What needs to be done: Render everything from the line containing "Screen dimensions: 671x332" down to the line containing "pyautogui.click(x=228, y=153)" as a JSON list of strings, one string per line of the records, skipping blank lines and leaving out the pictures.

Source data:

◆ ◆ ◆

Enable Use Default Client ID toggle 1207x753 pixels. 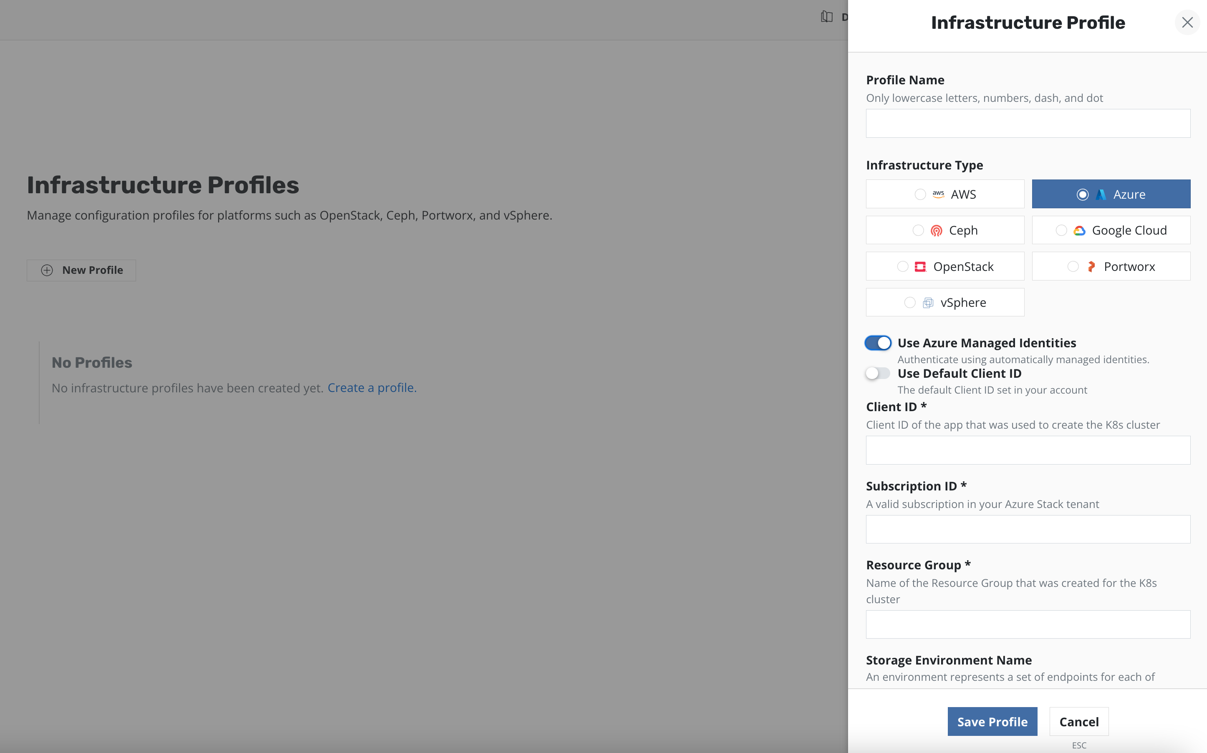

◆ ◆ ◆

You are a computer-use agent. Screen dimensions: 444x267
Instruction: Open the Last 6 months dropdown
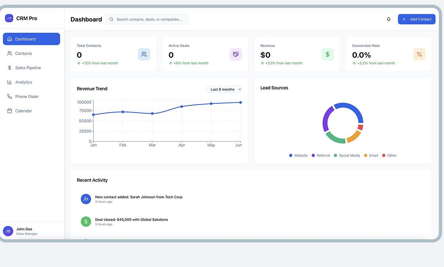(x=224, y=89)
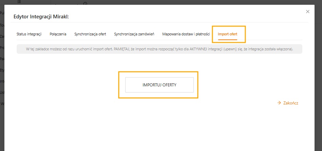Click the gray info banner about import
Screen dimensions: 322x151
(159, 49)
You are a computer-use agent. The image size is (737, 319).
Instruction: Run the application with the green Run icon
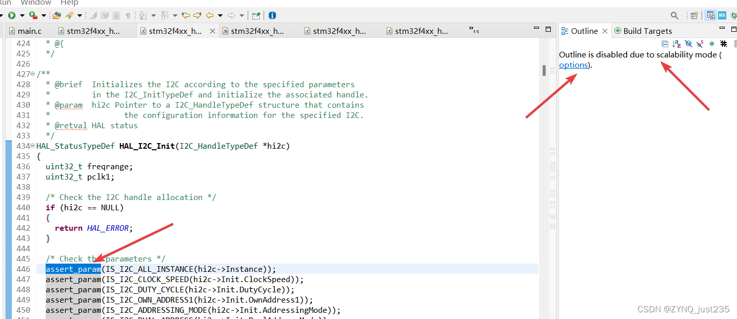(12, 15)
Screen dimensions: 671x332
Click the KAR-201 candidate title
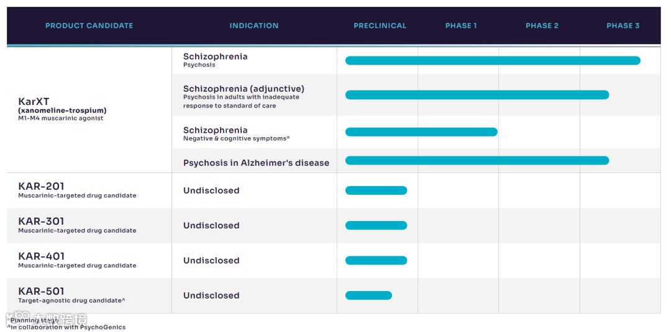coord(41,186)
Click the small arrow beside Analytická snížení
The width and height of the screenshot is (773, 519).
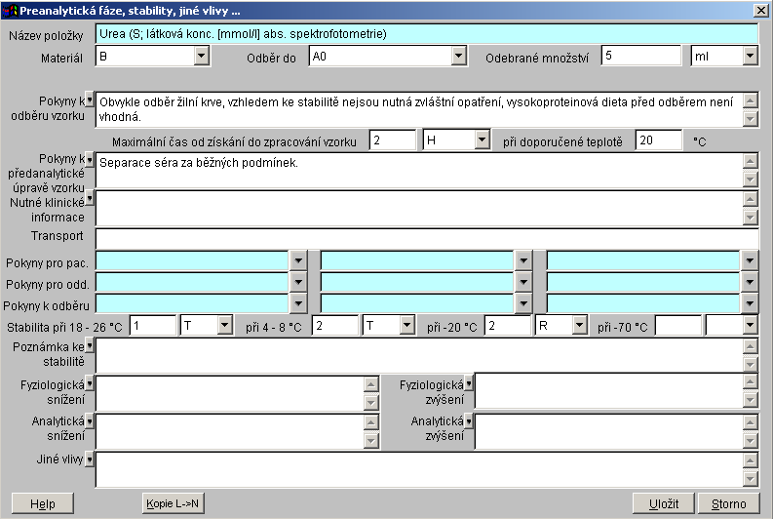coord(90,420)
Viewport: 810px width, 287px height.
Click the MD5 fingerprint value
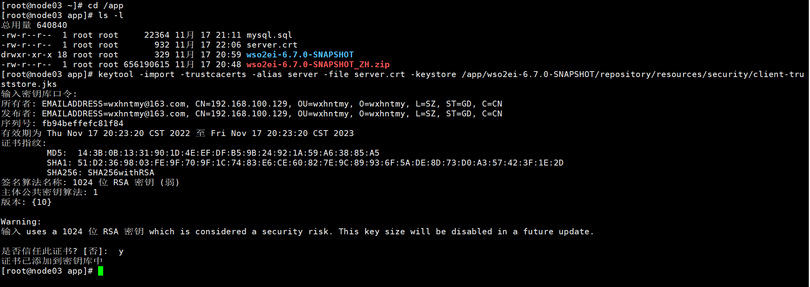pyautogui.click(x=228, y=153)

◆ ◆ ◆

Response below:
[
  "Screen dimensions: 671x332",
  "Click the KAR-201 candidate title",
  "coord(41,186)",
  "Click the small arrow beside Analytická snížení",
  "The width and height of the screenshot is (773, 519).",
  "coord(90,420)",
  "Viewport: 810px width, 287px height.",
  "Click the MD5 fingerprint value",
  "pyautogui.click(x=228, y=153)"
]